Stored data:
━━━━

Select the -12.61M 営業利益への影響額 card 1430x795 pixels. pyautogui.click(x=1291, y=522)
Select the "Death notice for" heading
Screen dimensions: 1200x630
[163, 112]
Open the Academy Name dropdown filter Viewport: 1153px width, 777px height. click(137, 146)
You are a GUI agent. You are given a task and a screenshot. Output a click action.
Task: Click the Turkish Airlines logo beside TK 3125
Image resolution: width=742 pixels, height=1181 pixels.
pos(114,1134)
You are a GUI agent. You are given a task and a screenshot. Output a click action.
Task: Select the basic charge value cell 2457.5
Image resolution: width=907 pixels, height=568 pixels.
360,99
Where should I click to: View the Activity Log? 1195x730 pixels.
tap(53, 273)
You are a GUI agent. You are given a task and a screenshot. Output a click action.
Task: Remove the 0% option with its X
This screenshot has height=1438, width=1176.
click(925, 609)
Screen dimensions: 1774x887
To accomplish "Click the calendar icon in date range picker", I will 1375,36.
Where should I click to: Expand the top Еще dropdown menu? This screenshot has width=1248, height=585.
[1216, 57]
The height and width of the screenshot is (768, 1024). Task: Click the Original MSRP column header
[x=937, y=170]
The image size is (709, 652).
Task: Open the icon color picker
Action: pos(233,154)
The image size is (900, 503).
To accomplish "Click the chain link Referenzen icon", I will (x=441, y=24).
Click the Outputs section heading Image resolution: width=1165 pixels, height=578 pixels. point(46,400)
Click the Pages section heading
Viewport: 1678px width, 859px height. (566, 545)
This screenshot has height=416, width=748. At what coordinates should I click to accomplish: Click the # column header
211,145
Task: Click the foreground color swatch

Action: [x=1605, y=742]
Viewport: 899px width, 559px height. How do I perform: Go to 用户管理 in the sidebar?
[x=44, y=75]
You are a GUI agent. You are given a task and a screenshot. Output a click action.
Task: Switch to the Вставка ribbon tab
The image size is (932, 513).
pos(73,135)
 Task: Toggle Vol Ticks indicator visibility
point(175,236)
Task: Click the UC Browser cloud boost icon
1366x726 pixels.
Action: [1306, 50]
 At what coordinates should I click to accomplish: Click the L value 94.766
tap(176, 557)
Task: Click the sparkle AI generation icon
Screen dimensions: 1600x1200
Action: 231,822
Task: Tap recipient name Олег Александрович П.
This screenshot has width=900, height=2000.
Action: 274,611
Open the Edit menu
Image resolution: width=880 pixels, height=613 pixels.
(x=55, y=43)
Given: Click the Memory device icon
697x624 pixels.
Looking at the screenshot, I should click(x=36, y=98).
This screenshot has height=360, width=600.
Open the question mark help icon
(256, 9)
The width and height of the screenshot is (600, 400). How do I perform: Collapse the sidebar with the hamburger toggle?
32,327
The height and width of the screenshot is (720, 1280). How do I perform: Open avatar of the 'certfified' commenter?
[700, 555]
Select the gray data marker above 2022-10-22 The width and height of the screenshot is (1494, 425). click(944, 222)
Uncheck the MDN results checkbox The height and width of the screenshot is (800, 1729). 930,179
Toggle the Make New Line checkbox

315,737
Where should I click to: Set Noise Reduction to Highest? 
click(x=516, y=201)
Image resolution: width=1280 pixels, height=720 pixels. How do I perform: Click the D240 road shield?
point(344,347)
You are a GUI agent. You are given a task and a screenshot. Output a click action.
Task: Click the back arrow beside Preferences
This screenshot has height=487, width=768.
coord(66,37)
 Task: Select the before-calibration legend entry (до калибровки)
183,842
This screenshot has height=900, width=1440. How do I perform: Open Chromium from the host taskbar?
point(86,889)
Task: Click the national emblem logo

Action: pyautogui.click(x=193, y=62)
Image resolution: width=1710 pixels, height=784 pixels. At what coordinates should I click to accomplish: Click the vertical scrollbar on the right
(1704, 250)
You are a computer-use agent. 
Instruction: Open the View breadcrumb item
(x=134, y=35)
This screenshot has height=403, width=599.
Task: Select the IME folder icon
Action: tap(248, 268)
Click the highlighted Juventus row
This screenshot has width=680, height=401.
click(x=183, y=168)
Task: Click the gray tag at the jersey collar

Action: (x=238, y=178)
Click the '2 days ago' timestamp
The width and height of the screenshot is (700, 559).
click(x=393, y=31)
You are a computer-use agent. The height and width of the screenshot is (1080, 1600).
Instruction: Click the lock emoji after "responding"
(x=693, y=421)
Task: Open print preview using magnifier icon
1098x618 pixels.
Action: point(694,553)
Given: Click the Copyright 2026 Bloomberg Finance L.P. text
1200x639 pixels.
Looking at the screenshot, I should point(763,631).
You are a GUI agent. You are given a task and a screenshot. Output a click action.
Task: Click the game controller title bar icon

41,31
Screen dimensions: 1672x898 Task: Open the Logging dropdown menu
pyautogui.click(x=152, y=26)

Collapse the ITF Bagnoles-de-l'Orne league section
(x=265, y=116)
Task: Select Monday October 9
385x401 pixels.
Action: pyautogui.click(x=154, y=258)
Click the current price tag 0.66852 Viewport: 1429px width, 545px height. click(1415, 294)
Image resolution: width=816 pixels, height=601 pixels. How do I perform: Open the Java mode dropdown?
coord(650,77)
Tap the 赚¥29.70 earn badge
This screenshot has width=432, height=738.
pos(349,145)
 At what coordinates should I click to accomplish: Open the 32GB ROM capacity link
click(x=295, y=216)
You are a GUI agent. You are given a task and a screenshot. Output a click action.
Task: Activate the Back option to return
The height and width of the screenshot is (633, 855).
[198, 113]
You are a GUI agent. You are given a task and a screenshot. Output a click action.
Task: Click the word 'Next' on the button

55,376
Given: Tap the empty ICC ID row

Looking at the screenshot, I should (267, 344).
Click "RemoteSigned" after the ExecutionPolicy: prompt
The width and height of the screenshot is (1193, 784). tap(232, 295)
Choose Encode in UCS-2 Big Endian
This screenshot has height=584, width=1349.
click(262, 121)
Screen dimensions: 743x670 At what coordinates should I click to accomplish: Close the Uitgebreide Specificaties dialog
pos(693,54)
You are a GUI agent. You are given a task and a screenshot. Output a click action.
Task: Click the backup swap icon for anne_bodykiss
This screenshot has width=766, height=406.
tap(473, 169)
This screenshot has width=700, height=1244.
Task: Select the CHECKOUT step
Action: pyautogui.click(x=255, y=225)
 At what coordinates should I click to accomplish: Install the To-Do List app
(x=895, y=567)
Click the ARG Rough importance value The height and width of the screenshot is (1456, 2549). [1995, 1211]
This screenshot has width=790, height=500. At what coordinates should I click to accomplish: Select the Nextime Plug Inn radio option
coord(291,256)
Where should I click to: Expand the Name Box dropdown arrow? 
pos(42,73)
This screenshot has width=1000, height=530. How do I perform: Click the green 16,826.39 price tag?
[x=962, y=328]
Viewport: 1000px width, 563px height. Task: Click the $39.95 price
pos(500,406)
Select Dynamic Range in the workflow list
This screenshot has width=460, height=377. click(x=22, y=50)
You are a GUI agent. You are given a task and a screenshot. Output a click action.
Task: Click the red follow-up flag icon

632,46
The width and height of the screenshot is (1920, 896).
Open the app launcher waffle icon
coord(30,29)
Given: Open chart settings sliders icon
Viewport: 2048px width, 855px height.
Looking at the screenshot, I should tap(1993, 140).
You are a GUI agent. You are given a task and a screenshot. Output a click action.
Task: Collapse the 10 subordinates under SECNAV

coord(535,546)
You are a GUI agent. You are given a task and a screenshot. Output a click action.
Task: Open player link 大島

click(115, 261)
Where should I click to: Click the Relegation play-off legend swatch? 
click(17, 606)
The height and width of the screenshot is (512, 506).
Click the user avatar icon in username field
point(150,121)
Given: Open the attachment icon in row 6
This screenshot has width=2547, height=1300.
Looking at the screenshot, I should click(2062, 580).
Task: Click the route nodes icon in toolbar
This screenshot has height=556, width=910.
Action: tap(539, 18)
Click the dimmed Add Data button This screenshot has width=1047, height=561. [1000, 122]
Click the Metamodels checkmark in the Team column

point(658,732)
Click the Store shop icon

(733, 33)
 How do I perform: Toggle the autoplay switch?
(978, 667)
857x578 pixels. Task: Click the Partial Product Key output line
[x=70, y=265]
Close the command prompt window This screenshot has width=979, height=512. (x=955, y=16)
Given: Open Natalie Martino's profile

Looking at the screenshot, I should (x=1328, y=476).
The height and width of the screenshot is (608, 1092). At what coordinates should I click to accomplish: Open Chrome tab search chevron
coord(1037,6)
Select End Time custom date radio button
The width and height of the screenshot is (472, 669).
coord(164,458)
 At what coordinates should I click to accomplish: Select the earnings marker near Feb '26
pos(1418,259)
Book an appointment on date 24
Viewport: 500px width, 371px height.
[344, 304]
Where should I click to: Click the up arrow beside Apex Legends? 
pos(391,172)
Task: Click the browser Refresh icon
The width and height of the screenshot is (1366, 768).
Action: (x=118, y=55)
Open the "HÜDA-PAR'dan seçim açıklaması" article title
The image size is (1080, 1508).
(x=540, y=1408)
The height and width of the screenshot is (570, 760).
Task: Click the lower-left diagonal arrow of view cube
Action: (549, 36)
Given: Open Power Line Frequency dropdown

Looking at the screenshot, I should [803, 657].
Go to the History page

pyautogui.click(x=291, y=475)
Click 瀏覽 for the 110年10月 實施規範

━━━━

About this exercise | Find all lines holding the word "will" in the records above and copy them.

Response area |
To accomplish "Click the calendar icon in date range picker", I will 1375,36.
To accomplish "Click the chain link Referenzen icon", I will (x=441, y=24).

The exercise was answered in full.